So much of the underlying dissonance between the perception of LoL and the actual way games tend to play out is rooted in the notion that killing your opponent seems to be but isn’t actually the primary objective, even though with a genre name like “multiplayer online battle area” it seems like it should be. Now knocking off your opposing laner is of course useful, but mostly because of how far behind the elaborate time of dying and walking back to lane can set them behind in both experience and gold. A new wave of minions spawn every 30 seconds, so if a player is dead for 30 seconds, then has to walk the minute or more to lane to start farming again, the lost farming time from two or three waves makes dying mathematically at least twice as severe as the the 300 kill gold makes it seem.

HotS makes its stance on de-prioritizing farming as a central element of the genre clear by eschewing the term MOBA altogether and calling the game a “team brawler.” As such HotS handles farming and laning entirely differently than DotA2 or LoL in a quite deliberate fashion. This remains true to the stated goal of HotS to streamline the micro-oriented aspects of DotA2 and LoL to make it more friendly to new and casual players. The minions still provide experience if a player is near the lane when they perish, but each team has an aggregate experience pool so every player on a given team will always be the same level. While there are a fixed number of minions per minute per lane in all three games, because farming is so critical in DotA2 and LoL, the standard lane setups came about primarily to maximize resources per player. But in HotS, the goal is not to farm but to “soak” (which means to keep players gathering experience for the team) but since it doesn’t require anything more than having any player standing nearby at the moment the minions die, teams are free to wander around the map and put the “multiplayer online battle” back in MOBA.

Shopkeepers They Are Not

stacking.jpg ¬ (Well, this screenshot from Land of the Lost is kind of like DotA2 stacking, yes?)

Aside from the lane minions, all three games have additional fightable NPCs scattered around their maps. While these creatures do provide gold and experience, the most powerful of them also provide buffs and as such serve as important mini-objectives for teams to fight over in addition to the towers and nexuses. All of the games have these NPCs located in the jungle portion of the map (with a few exceptions for HotS) and they come in different flavors (called “camps”) which can be killed for resources and will respawn on fixed timers to be slaughtered again and again. In DotA2 each kind of camp spawns in designated areas mirrored on both sides of the map, but the mixture of enemies in each camp is slightly randomized. The hardest camp is called the “ancients” (confusingly, since that is what the main objective is also called) which are strong monsters immune to magic and has a chance to spawn dragons, giant golems, or weird Land of the Lost triceratops-like dinosaurs.

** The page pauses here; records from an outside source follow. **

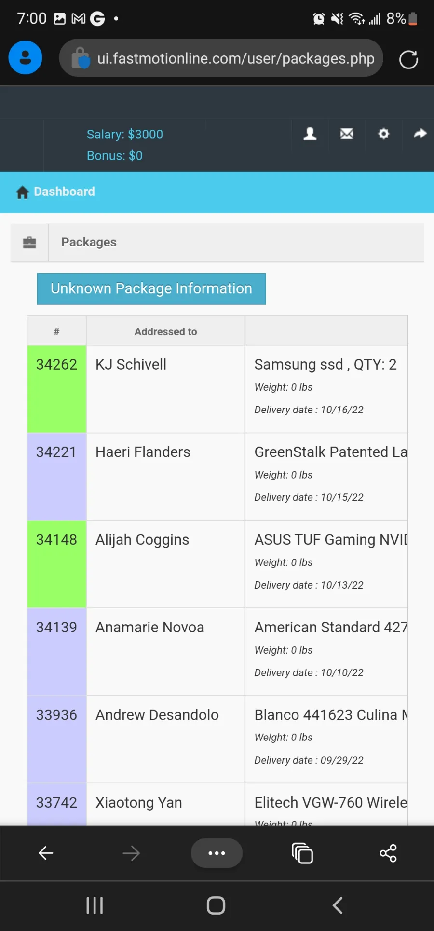
Task: Tap the blue profile avatar icon
Action: coord(26,58)
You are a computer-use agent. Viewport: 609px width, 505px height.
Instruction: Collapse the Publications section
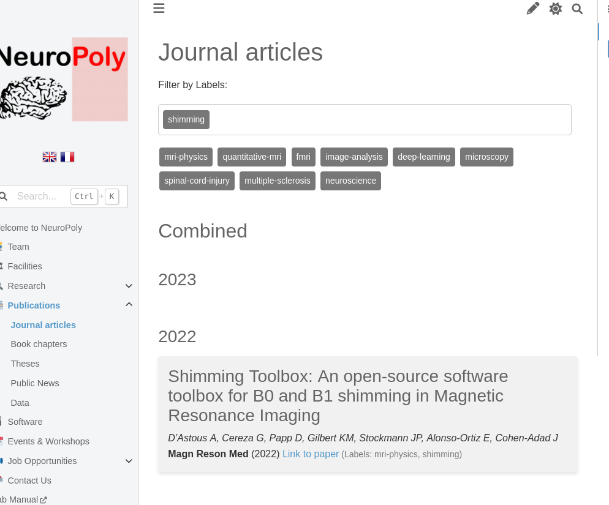point(129,304)
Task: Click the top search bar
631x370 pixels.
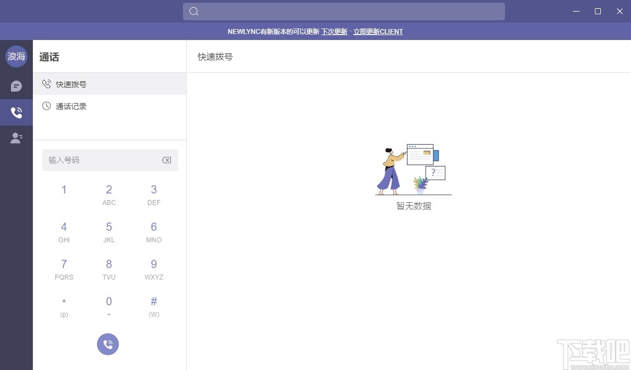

One of the main jobs of supports in DotA2 is to “leash” these ancient camps which means to attack them once to get them to fight, then run away on a wild goose chase through the jungle for long enough that the game registers them as dead. Since they aren’t in their standard zone, this respawns a new set of ancients. After the new set spawns, that is the cue for the support to duck out of vision, causing the first set to go stand in the same camp as the new group of monsters. While this might not make much sense, and actually likely started as a bug, it was left in the game because the designers quite astutely recognized that it provides a very interesting mechanic since that means twice, three, or even four times the resources can be taken in the same amount of time. Since being able to dedicate as much time as possible to farming is critical for non-supports to get items, being able to send a support, who isn’t supposed to get gold anyway (and would get squashed by the powerful jungle monsters) to provide even more efficiency the gold earning potential of more core characters becomes an interesting and important part of pro play. This “stacking” isn’t without risks, since as each camps’ stacks get bigger they can become worth thousands of gold and become ever juicer targets for the other team to try to take.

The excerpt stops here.